Inspect Client Storage

Use developer tools to inspect local DBs (IndexedDB for hybrid, SQLLite for native) and confirm sync queue content.

Step-by-Step Troubleshooting

1. Force Metadata Refresh

In cases of schema changes or adapter upgrades, force metadata download:

kony.sdk.mvvm.KonyApplicationContext.getAppInstance().getSyncManager().reset();
kony.sdk.mvvm.KonyApplicationContext.getAppInstance().init();

2. Add Conflict Resolution Logic

Customize Object Services with syncConfig.json settings like:

{
  "conflictPolicy": "server_wins",
  "retryLimit": 3
}

3. Wrap Adapter Responses with Error Parsers

Handle adapter errors manually instead of relying on HTTP status:

if(response.status === 200 && response.data.error) {
   showError(response.data.error);
}

4. Refresh Network State Explicitly

Call explicit network checks before triggering sync:

if(kony.net.isNetworkAvailable(constants.NETWORK_TYPE_ANY)) {
   startSync();
} else {
   showOfflineBanner();
}

Best Practices for Reliable Sync

  • Schedule periodic background sync with retry logic.
  • Encrypt local storage if offline data includes PII.
  • Separate sync from user actions to avoid blocking UI.
  • Use incremental sync models for large datasets.
  • Test in poor network conditions using simulators like Charles Proxy or Network Link Conditioner.

Conclusion

Offline sync failures in Temenos Quantum can silently impact user trust, data integrity, and compliance readiness. Proactively designing sync flows, monitoring metadata consistency, and enhancing error handling are essential for production-grade mobile apps. With proper diagnostics and architectural foresight, development teams can transform a fragile sync model into a robust, audit-ready system.

FAQs

1. How can I detect if sync is failing silently?
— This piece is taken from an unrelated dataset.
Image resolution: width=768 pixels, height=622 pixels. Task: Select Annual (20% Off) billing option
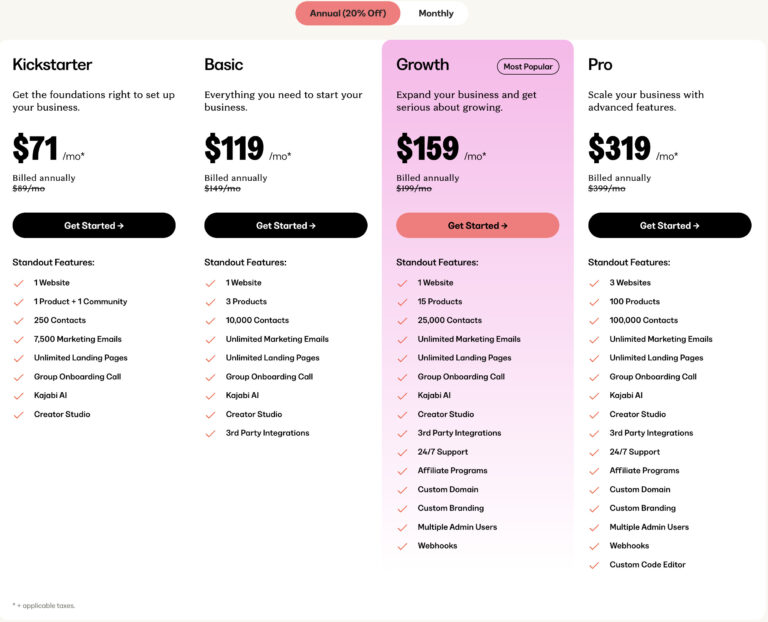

Enable full adapter logging and inspect response bodies for embedded error objects even when HTTP status is 200.

2. Is server_wins always the best conflict policy?

Not necessarily. Use server_wins for system-of-record integrity, but prefer custom logic when user-generated content is critical.

3. Can sync failures affect other Object Services?

Yes. Shared adapters or token expirations can cascade failures across services. Isolate services where possible.

4. What tools help simulate poor network for testing sync?

Use Charles Proxy or Apple's Network Link Conditioner to simulate drops, latency, or throttling during sync sessions.

5. How often should metadata be refreshed?

Whenever backend schema or adapter contracts change. Automate this during app updates or session renewals.